## WHAT TO PRODUCE
Retype, exactly as they appear below, the lines between the line holding "You are a GUI" and the line holding "The image size is (657, 500).", both ends included.

Collected data entries:
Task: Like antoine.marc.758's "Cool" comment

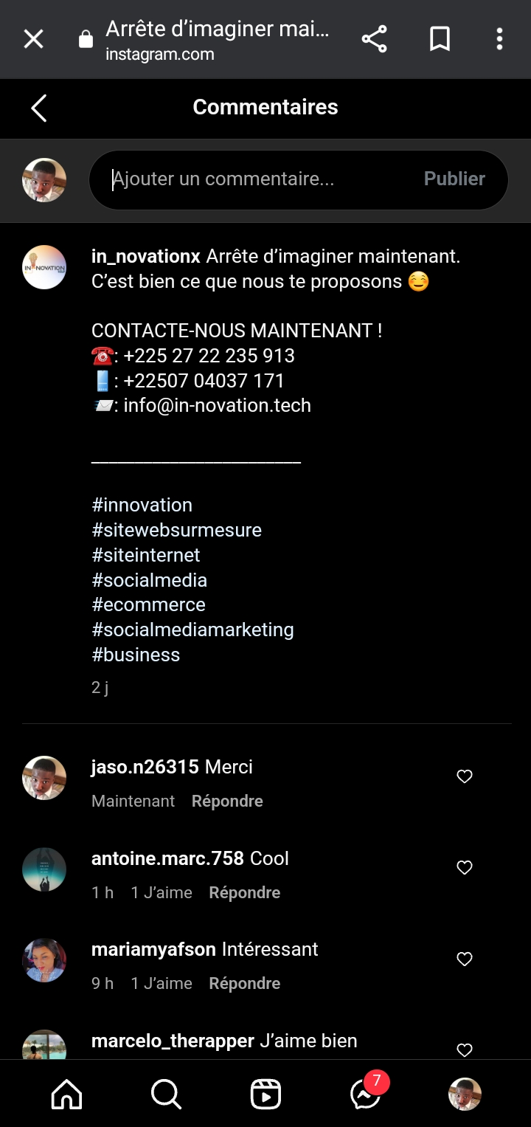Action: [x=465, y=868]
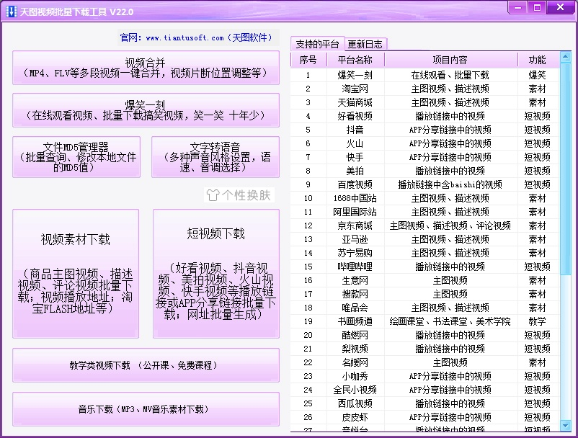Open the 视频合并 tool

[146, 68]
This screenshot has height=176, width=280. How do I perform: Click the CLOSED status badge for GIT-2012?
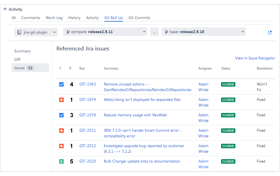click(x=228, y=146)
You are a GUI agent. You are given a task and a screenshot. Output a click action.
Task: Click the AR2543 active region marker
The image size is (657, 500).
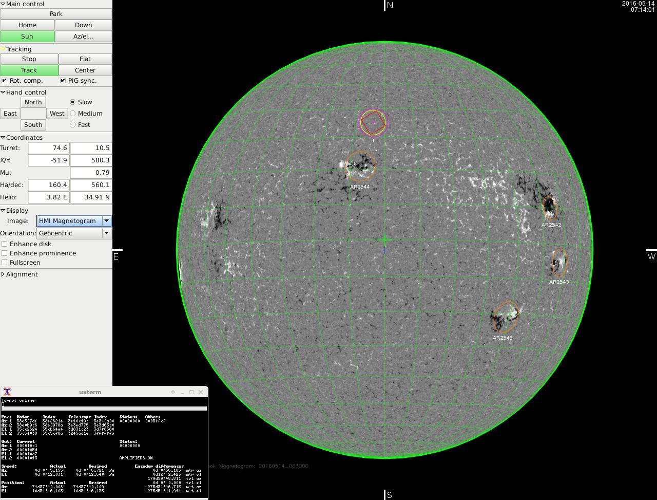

...

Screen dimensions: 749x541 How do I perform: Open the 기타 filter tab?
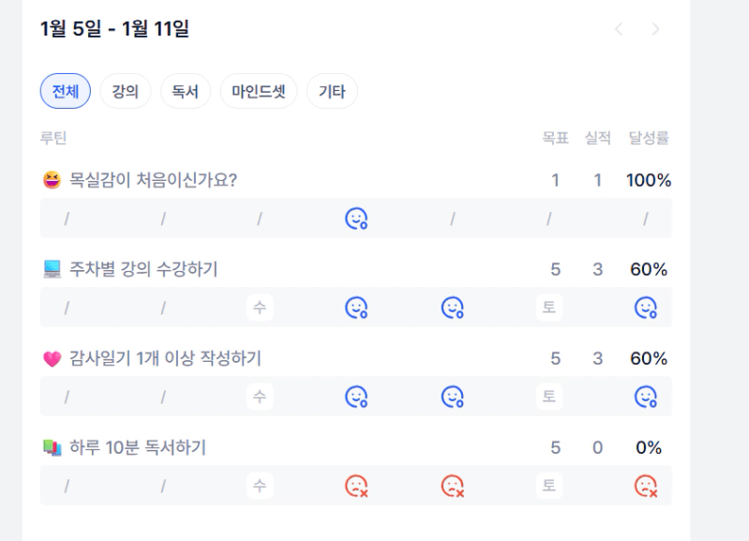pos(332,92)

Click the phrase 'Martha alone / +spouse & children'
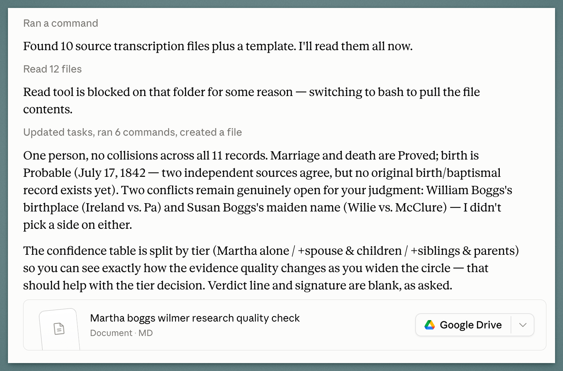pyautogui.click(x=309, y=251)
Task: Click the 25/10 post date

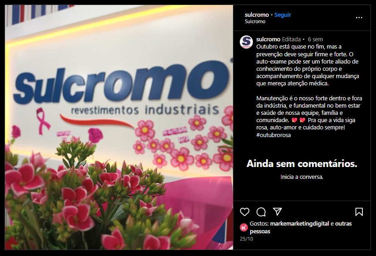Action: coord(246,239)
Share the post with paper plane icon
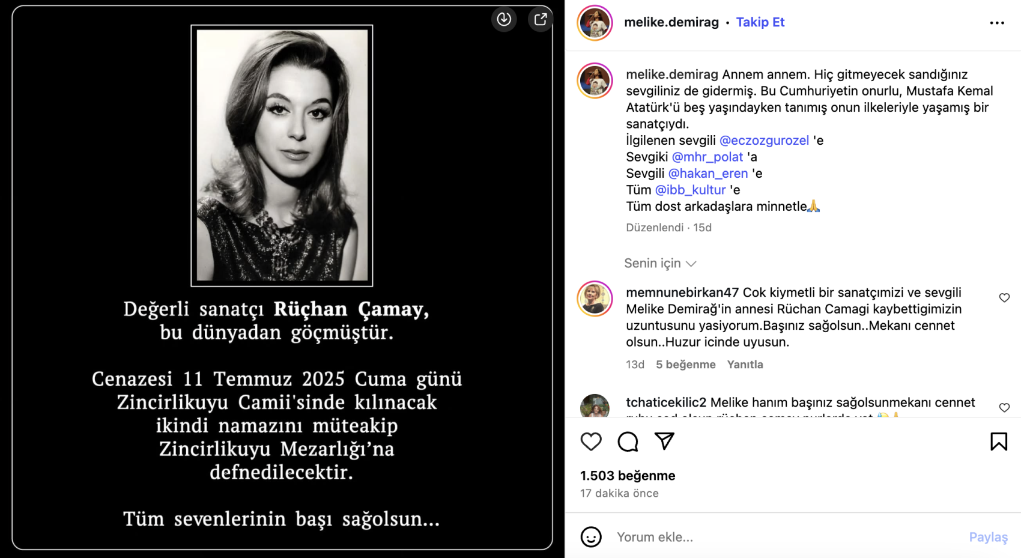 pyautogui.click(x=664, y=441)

## OUTPUT FOR THIS EXERCISE
You are a GUI agent. You are given a task and a screenshot. Output a click action.
Task: Click the AR2543 active region marker
The image size is (657, 500).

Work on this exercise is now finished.